* What you should do *
Before copying, remove every picture, and then repeat all entries below precisely as written.

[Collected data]

####

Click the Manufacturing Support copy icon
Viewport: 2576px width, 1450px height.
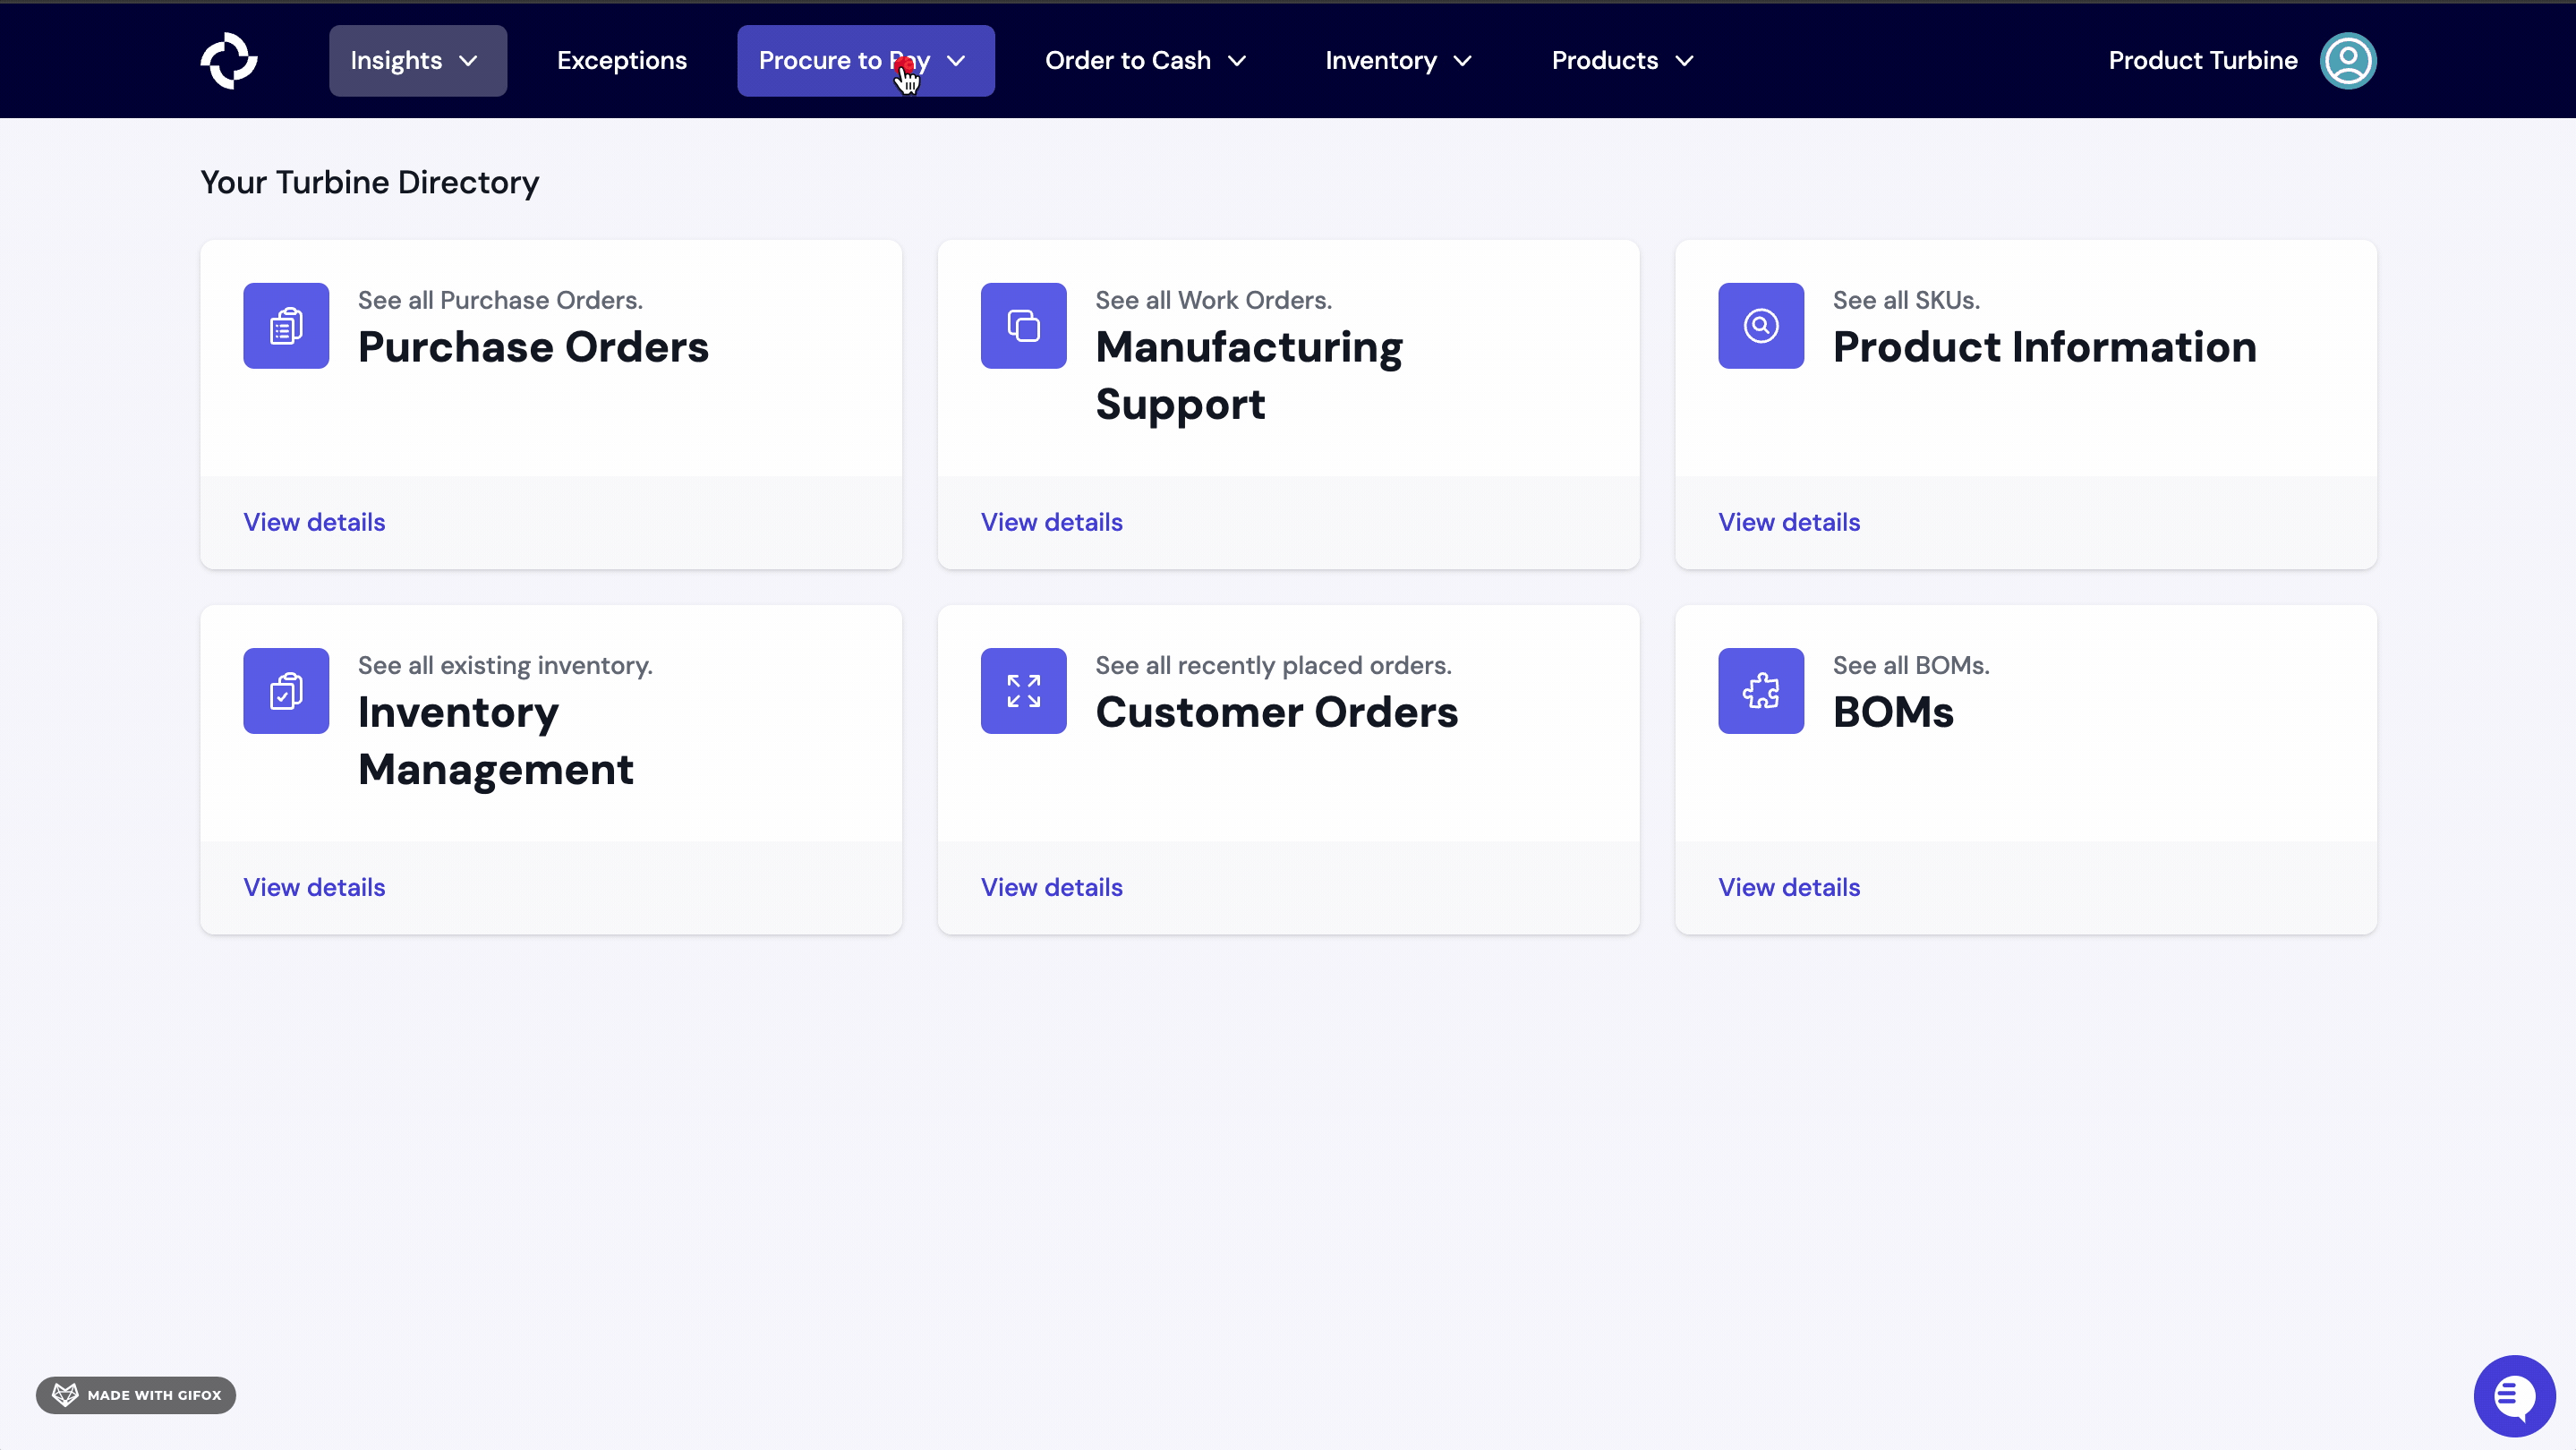[1023, 326]
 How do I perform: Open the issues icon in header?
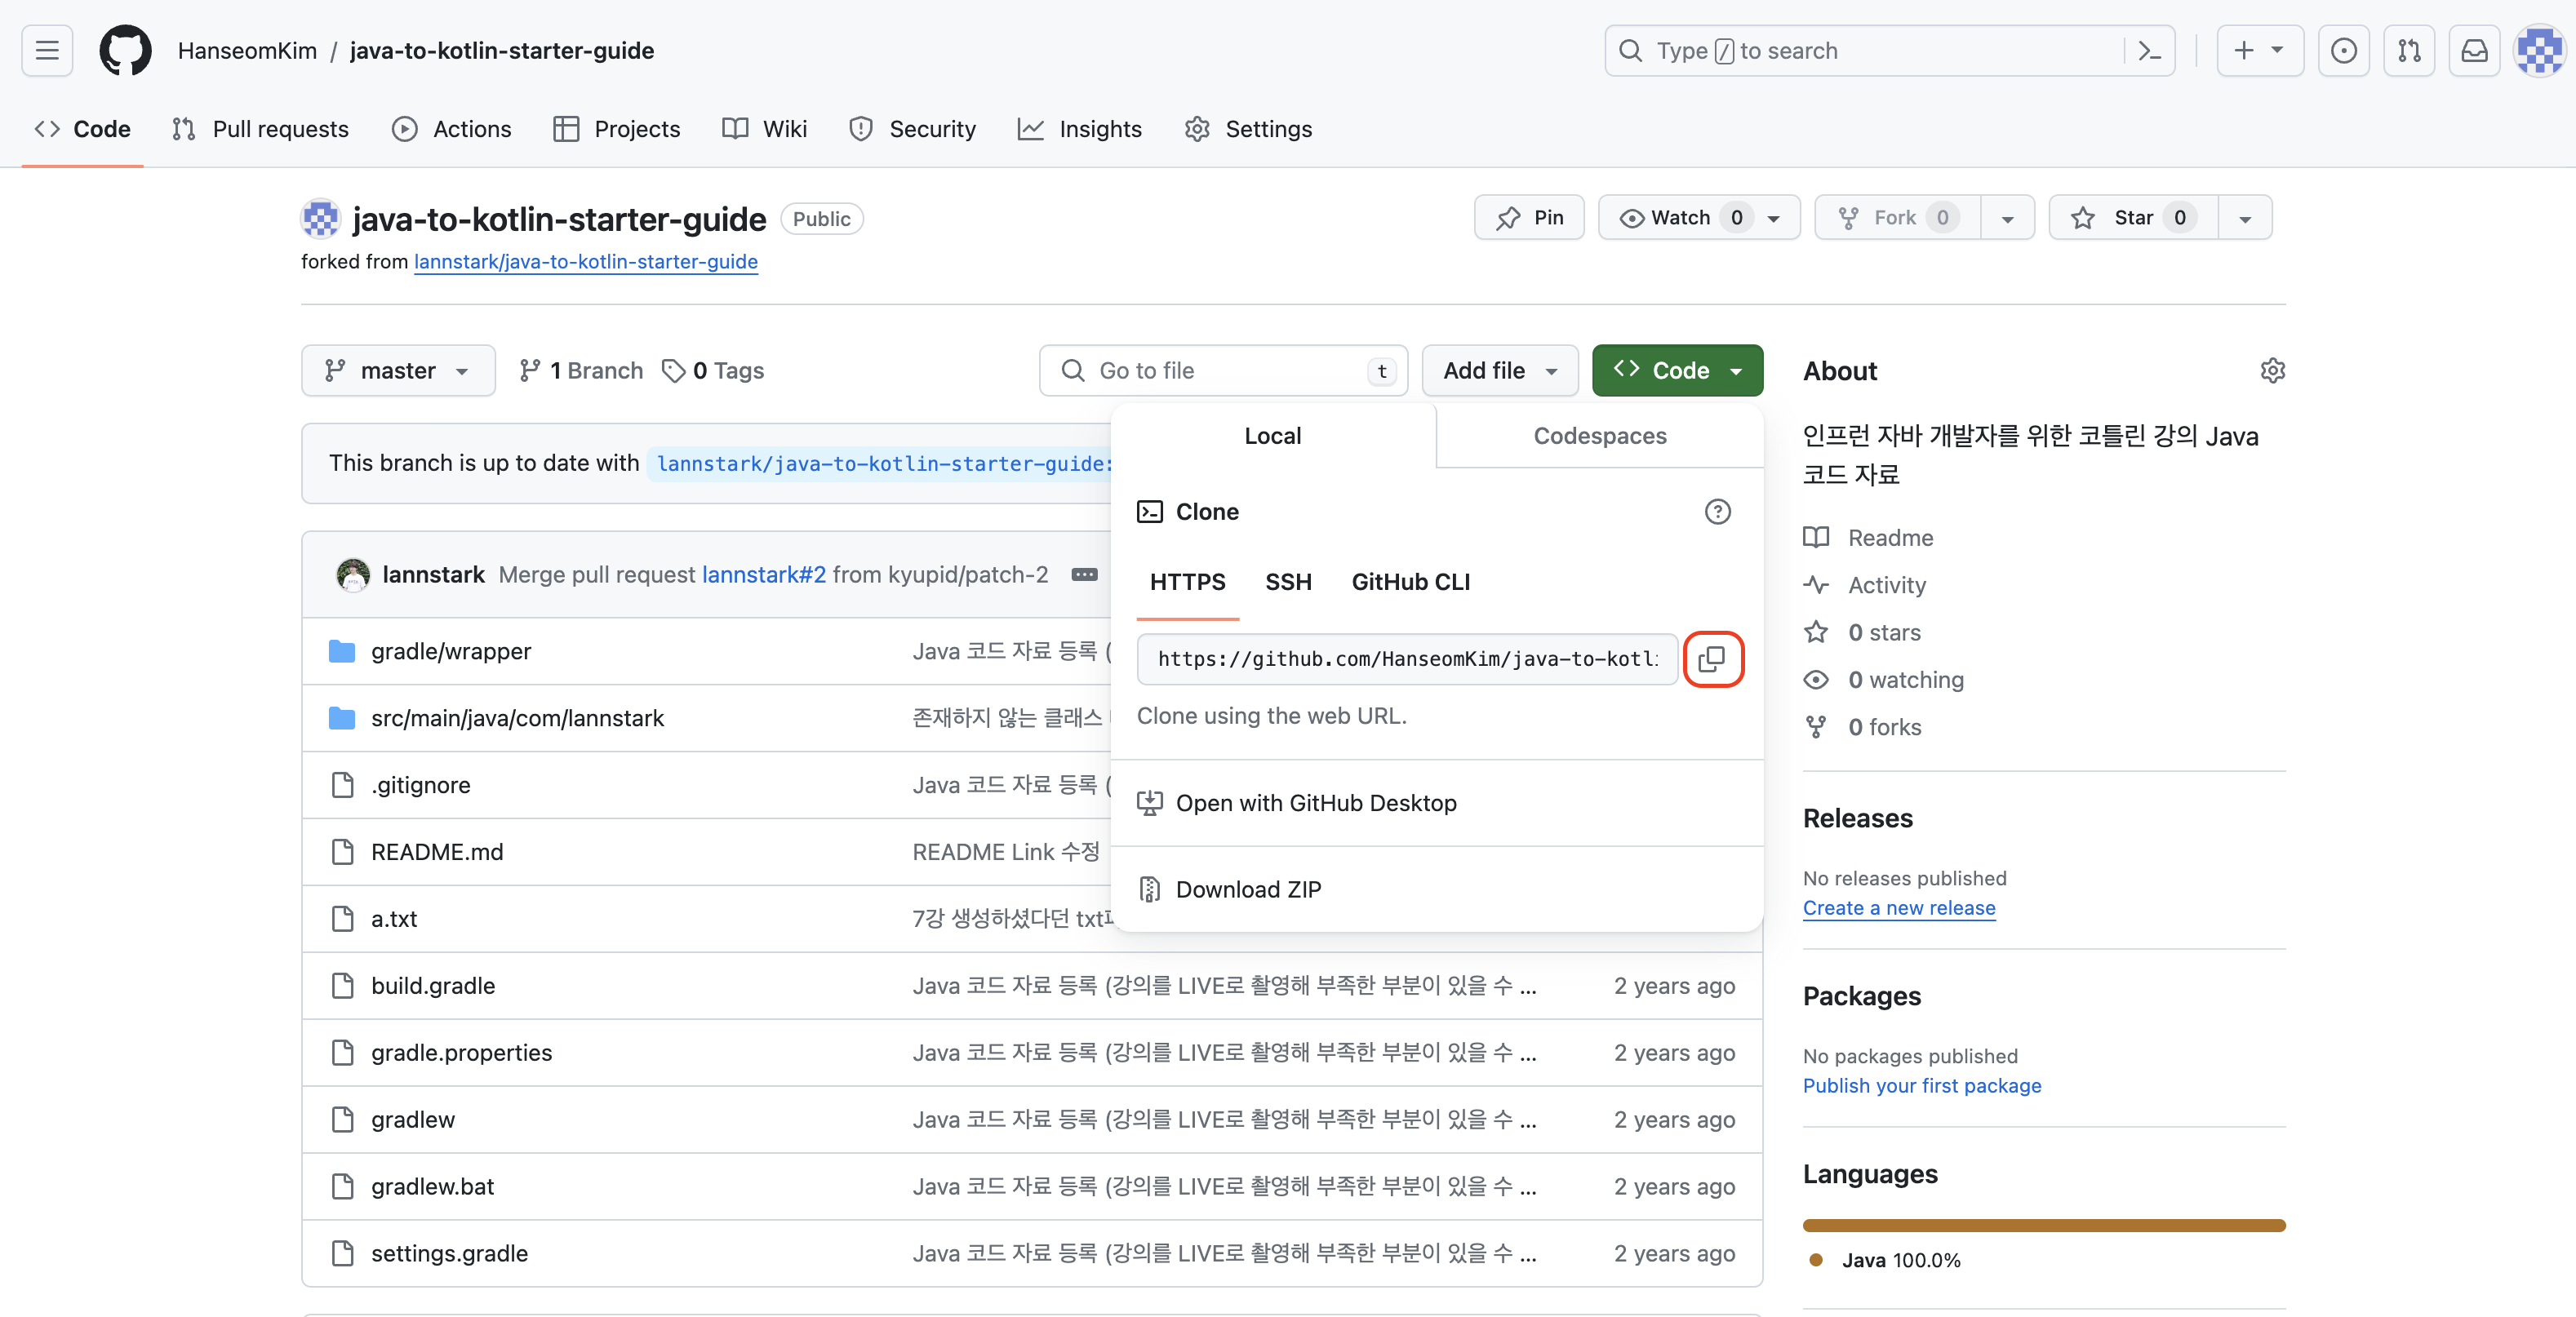coord(2343,51)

####

* Answer section *
Click the Manufacturing Support copy icon
Viewport: 2576px width, 1450px height.
[1023, 326]
 How do I perform: Open the issues icon in header?
coord(2343,51)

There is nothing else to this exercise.